In relation to the position of privacy and freedom of expression the Human Rights Act, the Master of Rolls comments:

The judiciary has been left to fill in the gaps; to bring those high principles down to earth and give them concrete application. In some contexts, such as the controversy over the approach taken by the judiciary to the right to respect for privacy, contained in Article 8, and the right to free speech, contained in Article 10, of the Convention, this is not unproblematic, particularly when the two rights are in conflict. When judges take policy decisions that more naturally fall within the province of the legislature both the public and the legislature can become rightly concerned, but that proposition begs the fundamental question, on which views inevitably differ: what precise decisions fall within the ambit of the judiciary?

He makes the familiar point that Parliament was aware at the time of the role to be adopted by judges in relation to privacy under the Human Rights Act.

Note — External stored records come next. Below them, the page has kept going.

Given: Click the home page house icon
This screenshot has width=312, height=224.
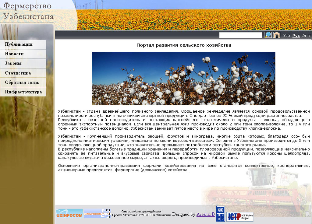Looking at the screenshot, I should pos(277,35).
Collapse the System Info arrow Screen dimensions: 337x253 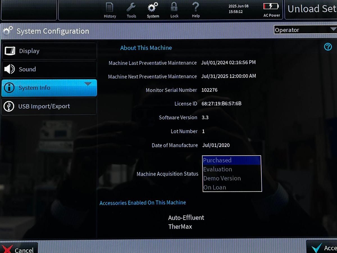(88, 84)
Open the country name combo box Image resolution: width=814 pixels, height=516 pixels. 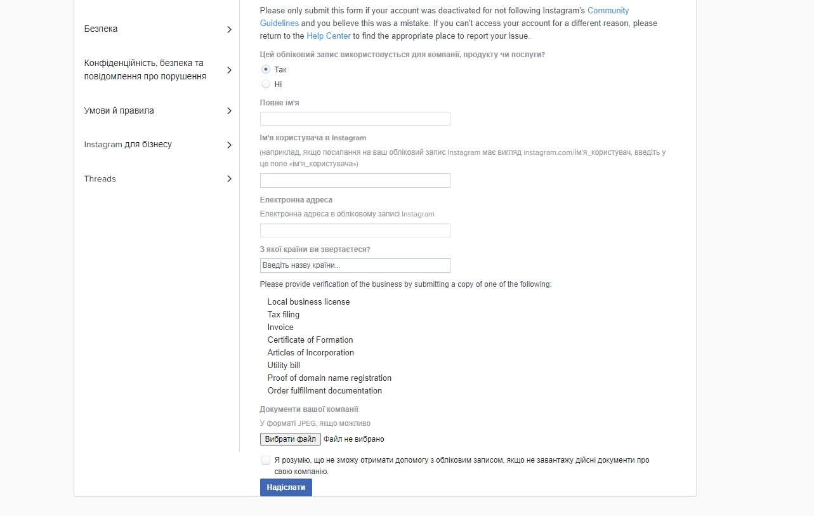355,265
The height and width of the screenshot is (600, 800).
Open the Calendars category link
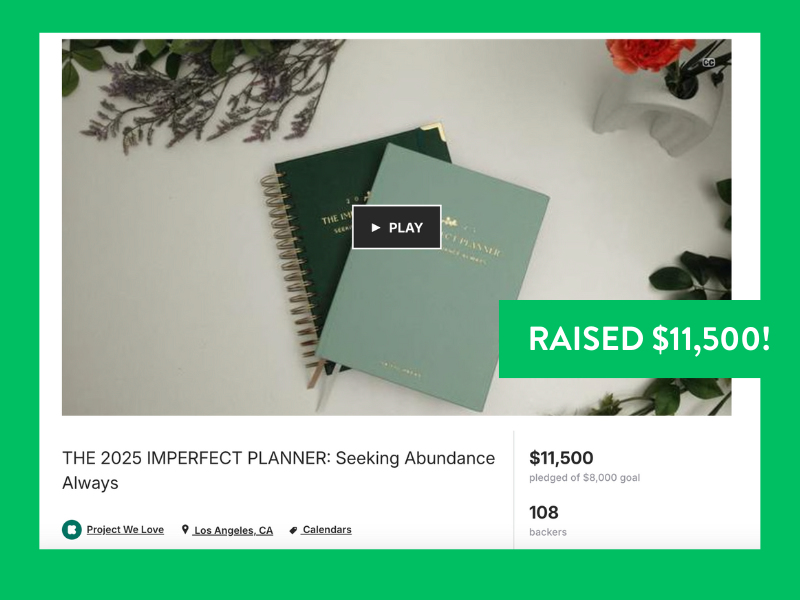pos(327,530)
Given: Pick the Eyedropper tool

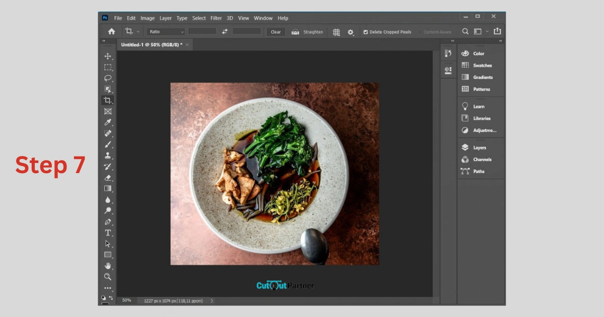Looking at the screenshot, I should 108,122.

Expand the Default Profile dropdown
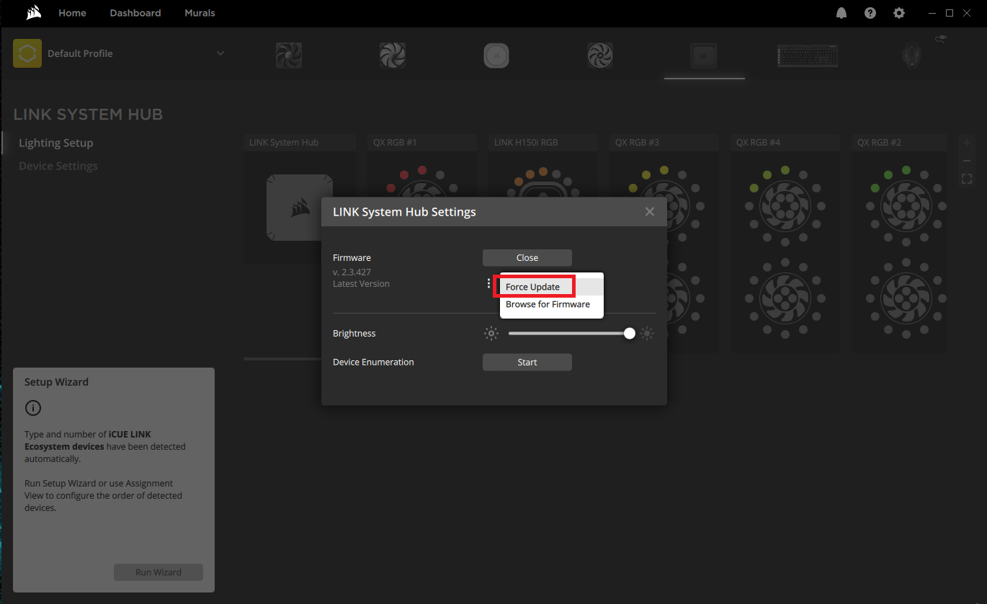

In the case of Article 8 and 10, the legislature was fully aware that it was leaving it to the judiciary to ‘fill in the gaps’: a point more than hinted at by the then Lord Chancellor, Lord Irvine, when noted that while the government did not intend to introduce legislation providing for a right to privacy it was “expected that the judges would develop the law appropriately having regard to the requirements of the Convention” once the Human Rights Bill become law. The concerns which have arisen in England and Wales regarding the approach taken by the judiciary, an approach which is entirely consistent with the expectation that Lord Irvine expressed on behalf of the government and Parliament did not demur from in enacting the 1998 Act, is a straightforward one.

The Master Of the Rolls also deals with the question of Parliament enacting a law of privacy:

After some time of judicial policy-making, it may be possible for the Parliament to refine the legislative principles, after seeing how the law develops in practice. Balancing the right to privacy against freedom of speech is an obvious example of such an area.

He goes on to make the point that

Every time a newspaper wishes to publish a story which relates to an individual’s private life, the decision will involve analysis to identify the relevant facts and then balancing of the particular facts which support, against the particular facts which oppose, publication, and deciding which side the scales fall.

Not only is it impossible for Parliament to decided every case in advance it is, he suggests:

almost as impossible for Parliament to set out all the relevant factors, which anyway would also be pointless as the courts know, or to say what weight they should be given, which would be fatuous, as it would depend on the precise facts of the case as to the eight to be given to a particular fact.

While he accepts that the legislature can give and set out principles he expresses the view that “experience suggests that the more detailed the principles, the more unsatisfactory the result”. Although he remains unconvinced about the outcome he suggests that it might now be appropriate for Parliament to become involved

Now that we have ten years’ experience of the courts balancing freedom of speech against the right to privacy, it may be appropriate to see if parliament can be more precise in the statutory guidance, but I must admit to some scepticism as to whether very much can be done.

It will be interesting to see whether the current Government takes up this challenge.  There were some media hints about a privacy statute over the summer – Roy Greenslade suggested at the time that apparent backing for this from editors was “madness”.   However, nothing more has been said on the subject by the Government and perhaps it has decided that libel reform is sufficient for the present.